Problem to solve:
Copy the data below word for word, keeping every line as it is.

------ Items ------

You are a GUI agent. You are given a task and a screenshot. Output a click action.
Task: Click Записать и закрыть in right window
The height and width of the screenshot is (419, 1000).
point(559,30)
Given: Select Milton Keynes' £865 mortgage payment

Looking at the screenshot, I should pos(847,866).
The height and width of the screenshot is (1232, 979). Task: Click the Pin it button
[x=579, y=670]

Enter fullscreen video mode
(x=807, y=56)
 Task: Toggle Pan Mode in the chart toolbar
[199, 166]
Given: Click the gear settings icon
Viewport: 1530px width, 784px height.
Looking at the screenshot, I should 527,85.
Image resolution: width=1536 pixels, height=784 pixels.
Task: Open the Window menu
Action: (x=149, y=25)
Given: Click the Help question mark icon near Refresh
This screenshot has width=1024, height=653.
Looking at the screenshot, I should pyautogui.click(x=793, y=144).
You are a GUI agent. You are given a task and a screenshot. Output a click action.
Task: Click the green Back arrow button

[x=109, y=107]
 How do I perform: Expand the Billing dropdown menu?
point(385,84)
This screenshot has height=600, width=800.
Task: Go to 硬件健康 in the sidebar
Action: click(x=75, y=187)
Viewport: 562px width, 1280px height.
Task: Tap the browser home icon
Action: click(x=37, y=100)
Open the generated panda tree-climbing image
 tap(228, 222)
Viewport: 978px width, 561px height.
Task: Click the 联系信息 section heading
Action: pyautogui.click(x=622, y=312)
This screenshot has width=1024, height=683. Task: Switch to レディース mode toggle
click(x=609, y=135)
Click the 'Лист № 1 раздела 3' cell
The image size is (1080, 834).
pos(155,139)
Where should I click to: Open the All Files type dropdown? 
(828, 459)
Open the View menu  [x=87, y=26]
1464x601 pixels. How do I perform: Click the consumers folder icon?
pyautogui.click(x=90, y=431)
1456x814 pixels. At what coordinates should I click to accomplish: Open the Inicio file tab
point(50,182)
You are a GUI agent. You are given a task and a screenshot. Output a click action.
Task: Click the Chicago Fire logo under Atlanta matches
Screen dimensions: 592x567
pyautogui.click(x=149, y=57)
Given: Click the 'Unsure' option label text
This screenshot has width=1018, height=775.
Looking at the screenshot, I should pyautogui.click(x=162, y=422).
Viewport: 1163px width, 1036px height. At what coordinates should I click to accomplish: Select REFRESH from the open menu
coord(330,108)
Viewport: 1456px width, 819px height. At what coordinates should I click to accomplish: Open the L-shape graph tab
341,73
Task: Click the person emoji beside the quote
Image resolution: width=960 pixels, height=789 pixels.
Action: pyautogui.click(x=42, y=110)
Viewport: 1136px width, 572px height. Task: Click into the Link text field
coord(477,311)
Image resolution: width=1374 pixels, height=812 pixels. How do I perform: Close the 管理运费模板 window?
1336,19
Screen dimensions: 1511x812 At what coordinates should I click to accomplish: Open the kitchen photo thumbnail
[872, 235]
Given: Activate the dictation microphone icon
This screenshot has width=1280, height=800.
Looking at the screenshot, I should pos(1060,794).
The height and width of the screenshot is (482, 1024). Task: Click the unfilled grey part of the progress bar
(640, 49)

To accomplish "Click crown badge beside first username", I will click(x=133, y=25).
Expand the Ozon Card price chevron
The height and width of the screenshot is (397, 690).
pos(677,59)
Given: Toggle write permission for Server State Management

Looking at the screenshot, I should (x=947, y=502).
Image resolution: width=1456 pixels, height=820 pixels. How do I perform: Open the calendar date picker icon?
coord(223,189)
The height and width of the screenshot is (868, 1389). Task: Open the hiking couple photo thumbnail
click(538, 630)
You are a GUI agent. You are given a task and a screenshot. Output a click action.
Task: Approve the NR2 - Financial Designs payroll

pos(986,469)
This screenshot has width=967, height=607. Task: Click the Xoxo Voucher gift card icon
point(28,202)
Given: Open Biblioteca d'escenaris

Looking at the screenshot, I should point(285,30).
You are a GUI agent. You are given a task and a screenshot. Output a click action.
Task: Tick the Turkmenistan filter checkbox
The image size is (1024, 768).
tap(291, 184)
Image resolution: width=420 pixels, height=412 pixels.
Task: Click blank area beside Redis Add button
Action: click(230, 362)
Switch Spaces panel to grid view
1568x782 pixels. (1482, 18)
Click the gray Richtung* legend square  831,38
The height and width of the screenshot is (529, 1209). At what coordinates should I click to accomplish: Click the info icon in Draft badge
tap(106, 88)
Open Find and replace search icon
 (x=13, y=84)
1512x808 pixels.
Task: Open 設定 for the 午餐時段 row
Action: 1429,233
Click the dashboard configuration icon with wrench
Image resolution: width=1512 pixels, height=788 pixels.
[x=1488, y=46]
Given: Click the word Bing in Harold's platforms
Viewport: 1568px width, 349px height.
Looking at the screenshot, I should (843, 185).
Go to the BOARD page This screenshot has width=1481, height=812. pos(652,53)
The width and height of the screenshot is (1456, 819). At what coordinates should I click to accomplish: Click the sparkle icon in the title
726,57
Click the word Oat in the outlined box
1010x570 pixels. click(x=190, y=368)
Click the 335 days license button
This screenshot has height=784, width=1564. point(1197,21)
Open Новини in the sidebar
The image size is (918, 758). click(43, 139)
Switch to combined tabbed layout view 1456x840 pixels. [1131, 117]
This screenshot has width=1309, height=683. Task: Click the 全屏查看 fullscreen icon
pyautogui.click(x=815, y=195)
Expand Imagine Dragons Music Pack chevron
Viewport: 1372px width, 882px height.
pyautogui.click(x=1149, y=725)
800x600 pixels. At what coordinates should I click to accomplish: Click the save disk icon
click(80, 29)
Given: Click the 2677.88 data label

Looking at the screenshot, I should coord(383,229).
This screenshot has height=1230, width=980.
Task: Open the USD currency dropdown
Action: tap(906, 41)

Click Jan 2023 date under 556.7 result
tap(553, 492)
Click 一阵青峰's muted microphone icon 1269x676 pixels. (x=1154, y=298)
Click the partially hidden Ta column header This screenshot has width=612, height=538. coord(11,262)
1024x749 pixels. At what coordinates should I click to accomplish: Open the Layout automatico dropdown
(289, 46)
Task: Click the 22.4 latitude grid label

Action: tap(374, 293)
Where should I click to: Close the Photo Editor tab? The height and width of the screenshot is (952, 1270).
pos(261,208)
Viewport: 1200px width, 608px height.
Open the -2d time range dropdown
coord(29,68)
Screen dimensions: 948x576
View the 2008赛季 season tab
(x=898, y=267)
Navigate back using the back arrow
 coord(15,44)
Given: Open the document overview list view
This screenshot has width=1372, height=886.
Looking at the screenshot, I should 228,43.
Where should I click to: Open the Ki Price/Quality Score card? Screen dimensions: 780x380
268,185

------

Finished task:
You are a GUI agent. You are given a task and a screenshot. Output a click action.
Task: Click Записать и закрыть in right window
The height and width of the screenshot is (419, 1000).
point(559,30)
Given: Select Milton Keynes' £865 mortgage payment

Looking at the screenshot, I should pos(847,866).
The height and width of the screenshot is (1232, 979). Task: Click the Pin it button
[x=579, y=670]

Enter fullscreen video mode
(x=807, y=56)
 Task: Toggle Pan Mode in the chart toolbar
[199, 166]
Given: Click the gear settings icon
Viewport: 1530px width, 784px height.
Looking at the screenshot, I should 527,85.
Image resolution: width=1536 pixels, height=784 pixels.
Task: Open the Window menu
Action: (x=149, y=25)
Given: Click the Help question mark icon near Refresh
This screenshot has width=1024, height=653.
Looking at the screenshot, I should pyautogui.click(x=793, y=144).
You are a GUI agent. You are given a task and a screenshot. Output a click action.
Task: Click the green Back arrow button

[x=109, y=107]
 How do I perform: Expand the Billing dropdown menu?
point(385,84)
This screenshot has height=600, width=800.
Task: Go to 硬件健康 in the sidebar
Action: click(x=75, y=187)
Viewport: 562px width, 1280px height.
Task: Tap the browser home icon
Action: click(x=37, y=100)
Open the generated panda tree-climbing image
 tap(228, 222)
Viewport: 978px width, 561px height.
Task: Click the 联系信息 section heading
Action: pyautogui.click(x=622, y=312)
This screenshot has width=1024, height=683. Task: Switch to レディース mode toggle
click(x=609, y=135)
Click the 'Лист № 1 раздела 3' cell
The image size is (1080, 834).
pos(155,139)
Where should I click to: Open the All Files type dropdown? 
(828, 459)
Open the View menu  [x=87, y=26]
1464x601 pixels. How do I perform: Click the consumers folder icon?
pyautogui.click(x=90, y=431)
1456x814 pixels. At what coordinates should I click to accomplish: Open the Inicio file tab
point(50,182)
You are a GUI agent. You are given a task and a screenshot. Output a click action.
Task: Click the Chicago Fire logo under Atlanta matches
Screen dimensions: 592x567
pyautogui.click(x=149, y=57)
Given: Click the 'Unsure' option label text
This screenshot has width=1018, height=775.
Looking at the screenshot, I should pyautogui.click(x=162, y=422).
Viewport: 1163px width, 1036px height. At what coordinates should I click to accomplish: Select REFRESH from the open menu
coord(330,108)
Viewport: 1456px width, 819px height. At what coordinates should I click to accomplish: Open the L-shape graph tab
341,73
Task: Click the person emoji beside the quote
Image resolution: width=960 pixels, height=789 pixels.
Action: pyautogui.click(x=42, y=110)
Viewport: 1136px width, 572px height. Task: Click into the Link text field
coord(477,311)
Image resolution: width=1374 pixels, height=812 pixels. How do I perform: Close the 管理运费模板 window?
1336,19
Screen dimensions: 1511x812 At what coordinates should I click to accomplish: Open the kitchen photo thumbnail
[872, 235]
Given: Activate the dictation microphone icon
This screenshot has width=1280, height=800.
Looking at the screenshot, I should pos(1060,794).
The height and width of the screenshot is (482, 1024). Task: Click the unfilled grey part of the progress bar
(640, 49)

To accomplish "Click crown badge beside first username", I will click(x=133, y=25).
Expand the Ozon Card price chevron
The height and width of the screenshot is (397, 690).
pos(677,59)
Given: Toggle write permission for Server State Management

Looking at the screenshot, I should (x=947, y=502).
Image resolution: width=1456 pixels, height=820 pixels. How do I perform: Open the calendar date picker icon?
coord(223,189)
The height and width of the screenshot is (868, 1389). Task: Open the hiking couple photo thumbnail
click(538, 630)
You are a GUI agent. You are given a task and a screenshot. Output a click action.
Task: Approve the NR2 - Financial Designs payroll

pos(986,469)
This screenshot has width=967, height=607. Task: Click the Xoxo Voucher gift card icon
point(28,202)
Given: Open Biblioteca d'escenaris

Looking at the screenshot, I should point(285,30).
You are a GUI agent. You are given a task and a screenshot. Output a click action.
Task: Tick the Turkmenistan filter checkbox
The image size is (1024, 768).
tap(291, 184)
Image resolution: width=420 pixels, height=412 pixels.
Task: Click blank area beside Redis Add button
Action: click(230, 362)
Switch Spaces panel to grid view
1568x782 pixels. (1482, 18)
Click the gray Richtung* legend square  831,38
The height and width of the screenshot is (529, 1209). At what coordinates should I click to accomplish: Click the info icon in Draft badge
tap(106, 88)
Open Find and replace search icon
 (x=13, y=84)
1512x808 pixels.
Task: Open 設定 for the 午餐時段 row
Action: 1429,233
Click the dashboard configuration icon with wrench
Image resolution: width=1512 pixels, height=788 pixels.
[x=1488, y=46]
Given: Click the word Bing in Harold's platforms
Viewport: 1568px width, 349px height.
Looking at the screenshot, I should (843, 185).
Go to the BOARD page This screenshot has width=1481, height=812. pos(652,53)
The width and height of the screenshot is (1456, 819). At what coordinates should I click to accomplish: Click the sparkle icon in the title
726,57
Click the word Oat in the outlined box
1010x570 pixels. click(x=190, y=368)
Click the 335 days license button
This screenshot has height=784, width=1564. point(1197,21)
Open Новини in the sidebar
The image size is (918, 758). click(43, 139)
Switch to combined tabbed layout view 1456x840 pixels. [1131, 117]
This screenshot has width=1309, height=683. Task: Click the 全屏查看 fullscreen icon
pyautogui.click(x=815, y=195)
Expand Imagine Dragons Music Pack chevron
Viewport: 1372px width, 882px height.
pyautogui.click(x=1149, y=725)
800x600 pixels. At what coordinates should I click to accomplish: Click the save disk icon
click(80, 29)
Given: Click the 2677.88 data label

Looking at the screenshot, I should coord(383,229).
This screenshot has height=1230, width=980.
Task: Open the USD currency dropdown
Action: tap(906, 41)

Click Jan 2023 date under 556.7 result
tap(553, 492)
Click 一阵青峰's muted microphone icon 1269x676 pixels. (x=1154, y=298)
Click the partially hidden Ta column header This screenshot has width=612, height=538. coord(11,262)
1024x749 pixels. At what coordinates should I click to accomplish: Open the Layout automatico dropdown
(289, 46)
Task: Click the 22.4 latitude grid label

Action: tap(374, 293)
Where should I click to: Close the Photo Editor tab? The height and width of the screenshot is (952, 1270).
pos(261,208)
Viewport: 1200px width, 608px height.
Open the -2d time range dropdown
coord(29,68)
Screen dimensions: 948x576
View the 2008赛季 season tab
(x=898, y=267)
Navigate back using the back arrow
 coord(15,44)
Given: Open the document overview list view
This screenshot has width=1372, height=886.
Looking at the screenshot, I should 228,43.
Where should I click to: Open the Ki Price/Quality Score card? Screen dimensions: 780x380
268,185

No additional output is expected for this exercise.